===== Excerpted passage =====

So, I'm just fascinated by the idea that your father was a DJ and you didn't really know him because he and your mother split up when you were very young, but you'd hear him on the radio. And anyone else in the house would turn the radio off because he mistreated your mother so badly - or at least that's what you had been told growing up.
GROSS: And so you'd hear him on the radio and just like fantasize about who he was and read all kinds of things into his voice. You thought of him as the Voice with a capital V. And you thought of his radio show as like this party that your father was giving with like Stevie Wonder and Van Morrison and The Beatles.
Can you describe a little bit what it was like? Like I know like when I was growing up and I'd listen to the radio, to me it was like that, that place that no one could take away from me because even alone in my bedroom I could listen to the radio and...
MOEHRINGER: Right. Right.
GROSS: So just talk a little bit about what it meant to listen to this absent father on the radio and imagine who he was.
MOEHRINGER: It was surreal because, as I say, his voice was spectacular. He just had these beautiful pipes. I might not have been so inclined to romanticize him if he hadn't sounded the way he sounded. But he really did have this beautiful, almost Paul Robeson voice. And then when he wasn't speaking, he was playing this new, incredibly exciting music. Every time I hear certain Stevie Wonder songs, certain Van Morrison songs, I just, you know, I can hear my father.
But it was so frustrating, to be a little kid. I didn't have a relationship with him - but also, the radio provided this spotty access to him. So I was always trying to dial him in. I didn't understand that he had a certain shift every day, so I'd sit out on the stoop and I had this transistor radio, and I was turning the dial excruciatingly slowly trying to find his voice, which, you know, really broke my mother's heart. And yet she didn't quite know how to step in and take the radio away from me.
And then what was strange is that when he died in 2002, a lot of his fans posted their favorite shows. They'd saved recordings of some of his best shows. And so I was trying to download them on the Internet. And I was having trouble and I was getting frustrated and suddenly I just stopped and I had this complete flashback. I was doing exactly what I had done when I was a kid, sitting on the stoop. And I just had to turn the computer off and walk away. It was just too trippy, and it took a long time to unwind my sense that he was living this exotic party life - that really, he was a lonely guy projecting a false image through that microphone. It took decades to figure out that that wasn't the truth.
GROSS: I think if you listen to the radio you're always surprised if you meet the person you've been listening to, because you have imagined them to be one way and they're probably not that way...
GROSS: ...either physically or, you know, biographically. Now in your case, it was your father who you were obsessed with on the radio.
GROSS: So you were imagining him in your mind. You got to know him a little better before his death. What surprised you most about the differences between who he was and what you'd imagined?
MOEHRINGER: Well, yeah, I met him when I was 16 or 17. And um, you know, I was just too, I was too filled with longing for a father and I was too emotionally overwrought by the moment to notice any disparity between the voice and the person. I know exactly what you're talking about. There's always that jolt when you meet - it's not just radio people but writers, you've admired their work and then here they are, they never live up. But that didn't happen to me when I met him because he was my father and I was so excited to meet him. And we sat in a coffee shop in Phoenix and he told me stories. And he was so funny and he was an incredible mimic. He had just absolutely the most pitch perfect ear, so he would do voices and he'd known famous people and he had stories about The Beatles. I'd never met anybody like him and he was my actual father, so disillusionment wasn't one of the things that I felt in that moment.

===== Data below =====

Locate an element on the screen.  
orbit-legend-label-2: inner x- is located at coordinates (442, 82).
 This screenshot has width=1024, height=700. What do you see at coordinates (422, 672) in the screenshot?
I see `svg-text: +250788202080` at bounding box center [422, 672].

=====

What to do: Continue the interview about hearing an absent father on the radio, picking up after its last sentence.

Task result:
Quite the contrary. In fact, it just took forever for me to gain any perspective on that moment and realize who he was and how eager to please me he was. I mean, I went into that meeting hoping he would like me. And it took most of my life to realize that as much as I hoped that, he was twice as anxious for me to like him.
GROSS: Did you meet him again after that later in life?
MOEHRINGER: I did. I had several meetings with him, which were now they seem funny but at the time they were - I mean he was a hard drinker and nobody could make a bad decision like my father, so his life was spiraling downward. And so whenever I met him, he was always sinking. And so, I got to know him, which I think is important as much as it was possible to know him, but then at a certain point I had to keep him at arms length, because he just wasn't a healthy influence in my life.
GROSS: In what way was he an unhealthy influence?
MOEHRINGER: Well, he was destructive, self-destructive, and I think he was destructive to people around him. He was incapable of being happy. And he was just sort of brutally insensitive. I remember I was a correspondent at the LA Times in the Atlanta office and a giant box arrived. And I opened it up and there were maybe 20 gifts, little gifts, like dollar gifts - things you'd buy at a 99 cents store - a kazoo. I remember there was a picture of Yogi Berra - and each gift had a tag and one - they said like eighth birthday, 11th Christmas, 14th birthday. It was just - it was horrifying because it wasn't really an attempt to make up for all those birthdays and Christmases that he had missed. It was an attempt to salve his own conscience. So he just didn't get it, he never got it, and as he got older he got it even less and less. All I wanted him ever to do or be was kind and there.
MOEHRINGER: And that was more than he was capable of. He tried the grand gesture. He tried the makeup gift, and it just it always felt fake, forced. He just, he seemed incapable of being genuine and present and just a dad.
GROSS: My guest is J.R. Moehringer, author of the 2005 memoir, "The Tender Bar," and the new novel, "Sutton."
We'll talk more after a break. This is FRESH AIR.
(SOUNDBITE OF MUSIC)
GROSS: If you're just joining us, my guest is J.R. Moehringer. He's best known as the author of the best-selling memoir, "The Tender Bar." He has a new novel based on the life of bank robber Willie Sutton. The new novel is called "Sutton."
When you got into Yale on a scholarship, did you have to write one of those entrance essays?
MOEHRINGER: I did.
GROSS: So, did you basically write a draft of your memoir "The Tender Bar" for your college essay?
MOEHRINGER: No. Not at all. There's actually a chapter in the book. I thought that, you know, I was 17 at the time and I thought that writing meant using $20 words, and, you know, if you can find $50 words, all the better. And I wrote these essays about - I don't know what topics - topics I considered worldly. And I had my mother read them before I sent them off to colleges, and she said, you sound insane.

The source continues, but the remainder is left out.